● Collected data:
· · ·

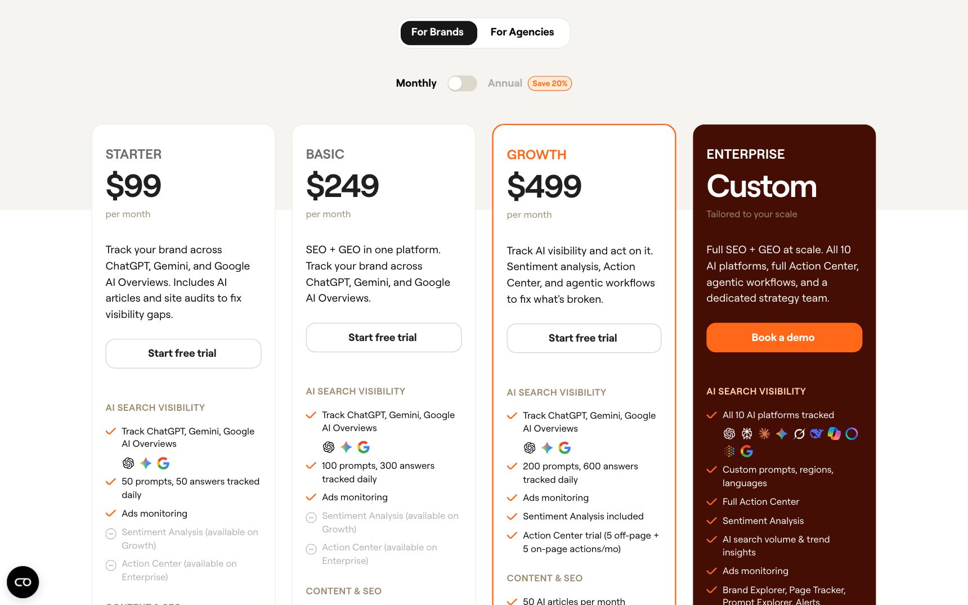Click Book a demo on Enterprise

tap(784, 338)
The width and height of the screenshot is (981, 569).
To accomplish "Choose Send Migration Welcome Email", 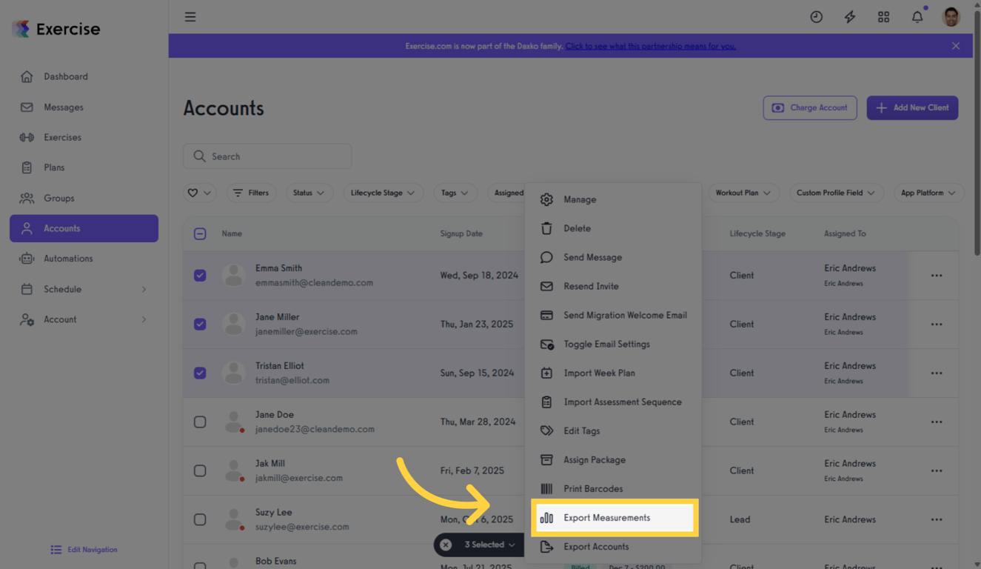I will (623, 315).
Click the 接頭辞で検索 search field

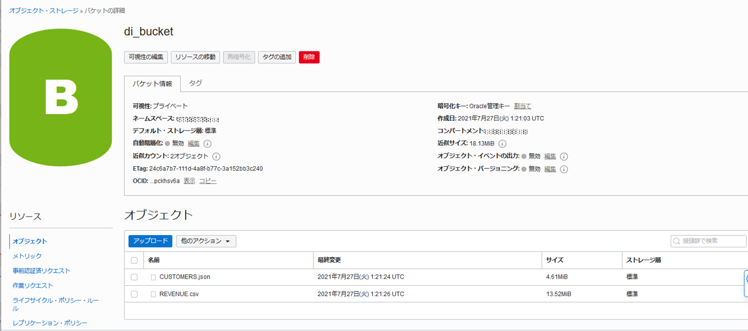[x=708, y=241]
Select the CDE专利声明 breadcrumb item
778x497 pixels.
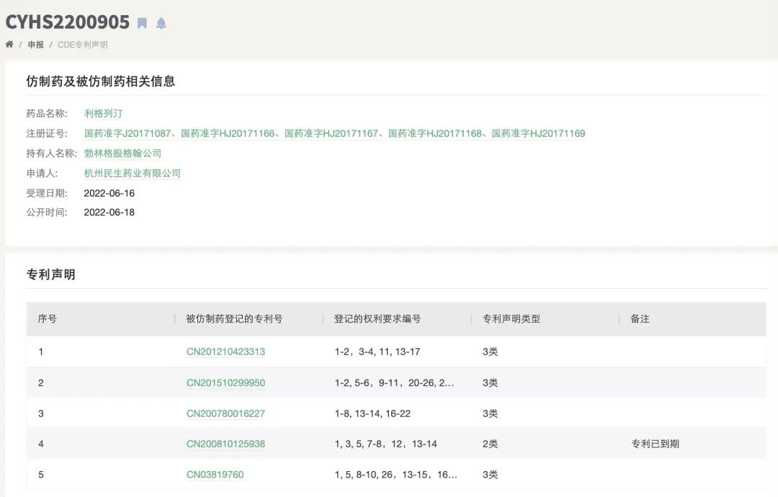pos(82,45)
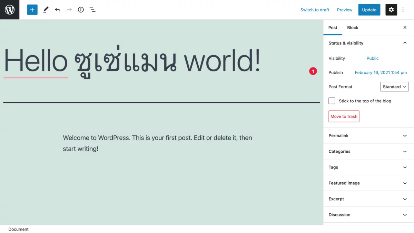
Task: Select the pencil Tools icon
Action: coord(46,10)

· · ·

● DIRECTIONS: Word-for-word restatement: every line from the one with "Click the 接頭辞で検索 search field" through the final line of the data, both ends included, pictures excluded.

● EXERCISE RESULT:
Click the 接頭辞で検索 search field

[x=708, y=241]
Select the CDE专利声明 breadcrumb item
778x497 pixels.
pos(82,45)
Task: Select the pencil Tools icon
Action: coord(46,10)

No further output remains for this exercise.